At an early state of our peace process white supremacists assonated Chris Hani, the leader of the South African Communist Party and who many believed to be my successor, in the hope to derail the peace process. At this crucial junction, Bishop Tutu played a role of historical significance.   At his funeral Tutu managed to subdue the strong and agitated crowd of 120 000, by getting them to chant: “We will be free, all of us, black and white together!”

Bishop Tutu has set many examples that you may be interested in. He resigned form the of  the Elders in 2013. He said; ‘As Elders, we should always oppose Presidents for Life. After six wonderful years as Chairman, I am sad to say that it was time for me to step down’.’ As you may know, I, myself, resigned from the presidency of South Africa after one term.  This is another lesson you can learn from South Africa. I am disheartened to hear that you have changed the Constitution in a way that you can be the president for life.

Dear Mahinda, I thank you for your respectful words for me. To make those respectful words meaningful you need to follow the path cleared by us.  Please examine whether you are on the same path.

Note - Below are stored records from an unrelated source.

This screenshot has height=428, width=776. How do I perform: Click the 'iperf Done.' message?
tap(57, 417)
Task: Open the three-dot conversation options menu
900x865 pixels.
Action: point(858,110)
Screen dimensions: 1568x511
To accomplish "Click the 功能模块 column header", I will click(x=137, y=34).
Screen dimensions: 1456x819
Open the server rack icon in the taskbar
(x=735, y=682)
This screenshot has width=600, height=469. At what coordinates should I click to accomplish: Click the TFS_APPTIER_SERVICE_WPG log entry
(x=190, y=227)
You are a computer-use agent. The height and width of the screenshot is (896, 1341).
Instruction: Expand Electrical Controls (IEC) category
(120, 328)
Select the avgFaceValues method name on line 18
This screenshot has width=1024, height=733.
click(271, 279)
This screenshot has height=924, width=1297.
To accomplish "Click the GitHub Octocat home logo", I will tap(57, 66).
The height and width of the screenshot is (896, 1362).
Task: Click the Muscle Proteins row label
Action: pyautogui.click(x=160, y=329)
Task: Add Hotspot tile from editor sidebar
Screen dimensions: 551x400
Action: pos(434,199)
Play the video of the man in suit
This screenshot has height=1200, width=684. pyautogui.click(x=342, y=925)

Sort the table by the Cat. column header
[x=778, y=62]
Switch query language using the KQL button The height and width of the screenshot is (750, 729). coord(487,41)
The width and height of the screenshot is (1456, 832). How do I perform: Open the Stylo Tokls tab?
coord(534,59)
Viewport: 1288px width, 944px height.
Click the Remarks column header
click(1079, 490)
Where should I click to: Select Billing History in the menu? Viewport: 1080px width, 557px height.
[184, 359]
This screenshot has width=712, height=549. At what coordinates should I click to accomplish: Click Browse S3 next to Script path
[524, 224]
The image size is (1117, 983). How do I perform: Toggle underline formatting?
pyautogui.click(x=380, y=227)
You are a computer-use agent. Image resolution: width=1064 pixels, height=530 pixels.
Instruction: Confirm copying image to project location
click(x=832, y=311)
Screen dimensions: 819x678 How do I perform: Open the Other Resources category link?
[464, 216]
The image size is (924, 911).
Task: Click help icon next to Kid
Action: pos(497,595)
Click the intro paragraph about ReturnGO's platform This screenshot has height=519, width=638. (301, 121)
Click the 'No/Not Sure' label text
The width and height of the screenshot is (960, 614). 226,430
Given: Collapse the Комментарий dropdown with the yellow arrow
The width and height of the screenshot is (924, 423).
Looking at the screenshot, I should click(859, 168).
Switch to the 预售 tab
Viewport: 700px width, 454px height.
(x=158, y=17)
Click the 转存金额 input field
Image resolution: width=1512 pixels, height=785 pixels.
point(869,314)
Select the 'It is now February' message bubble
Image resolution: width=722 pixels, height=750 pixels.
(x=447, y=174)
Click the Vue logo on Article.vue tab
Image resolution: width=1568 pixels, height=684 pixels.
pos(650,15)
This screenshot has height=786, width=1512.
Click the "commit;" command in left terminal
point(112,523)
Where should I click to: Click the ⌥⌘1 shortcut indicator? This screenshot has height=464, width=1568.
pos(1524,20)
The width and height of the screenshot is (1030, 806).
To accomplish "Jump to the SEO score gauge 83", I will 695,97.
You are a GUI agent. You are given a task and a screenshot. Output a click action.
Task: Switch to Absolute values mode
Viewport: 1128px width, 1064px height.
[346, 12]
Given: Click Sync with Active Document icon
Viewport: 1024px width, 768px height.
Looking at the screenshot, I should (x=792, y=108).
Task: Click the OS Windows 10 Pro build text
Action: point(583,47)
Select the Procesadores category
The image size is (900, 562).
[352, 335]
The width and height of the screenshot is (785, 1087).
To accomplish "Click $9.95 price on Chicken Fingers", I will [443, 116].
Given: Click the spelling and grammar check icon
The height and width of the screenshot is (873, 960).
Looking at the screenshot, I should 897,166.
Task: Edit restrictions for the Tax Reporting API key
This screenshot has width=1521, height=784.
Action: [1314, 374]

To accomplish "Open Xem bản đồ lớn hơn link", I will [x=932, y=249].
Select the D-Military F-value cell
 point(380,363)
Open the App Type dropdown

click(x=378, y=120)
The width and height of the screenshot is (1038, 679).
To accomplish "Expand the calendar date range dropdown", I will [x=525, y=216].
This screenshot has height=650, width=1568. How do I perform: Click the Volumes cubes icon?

I am afraid that I will be made a symbol to decorate undemocratic regimes and my name and the image will be used to boast their rule.

At times I wonder what do you have to learn form us when you have become a strong defender and a close friend of President Mugabe of Zimbabwe, who  has made himself president for life, in practice.  His path was completely different to ours and laden with violence. Another disappointing news is your close relationship with the king of the Swaziland, a most backward country in Africa. If you have chosen to follow the examples of Zimbabwe and Swaziland, there is nothing we can offer you.

If you really want to learn anything from South Africa or from my life as a politician, that is the difference between the politics of war and politics of peace. The basis for politics of peace is not the coercion or militarisation but rather a democratic practice based on justice and fairness.

I was made aware of the position taken by The Elders in relation to your country in recent times. I am still an honorary member of the group and my partner Garcia Michael continues to be an active member of the group.  In March 2013 The Elders said:

Unfortunately, too little has happened since the end of war in Sri Lanka. Lasting reconciliation; upholding the rule of law; protection of human rights: it is difficult to feel positive about any of these essential objectives today. The impeachment in January of the Supreme Court’s Chief Justice, Shirani Bandaranayake, was a particularly disturbing sign that the authorities do not plan to tolerate dissent or disagreement. …There has, furthermore, been almost no meaningful action to implement the LLRC’s recommendations ….There needs to be an independent and credible international investigation into alleged violations of human rights perpetrated by the Sri Lankan Armed Forces, the Liberation Tigers of Tamil Eelam and other rebel factions in the final months of the civil war …

I need to tell you that The Elders, has endorsed the both  resolutions passed by the UNHRC in 2012 and 2013 on Sri Lanka. In fact our group advocated for a stronger resolution to be passed. We endorsed those resolutions not because we are against Sri Lanka; because we are sincerely concerned about justice and human rights of all Sri Lankans.

These actions of the Elders were taken under the guidance of its Chair and former Chair of the South African Truth and Reconciliation Commission Bishop Tutu.  Truth and Reconciliation go in hand in hand.

Now I come to my final question: Will you brand the Elders, including me, as traitors to Sri Lanka because of the stance taken by us?  I am afraid that you do not have any other alternative given the politics you follow. I urge you again to examine your path.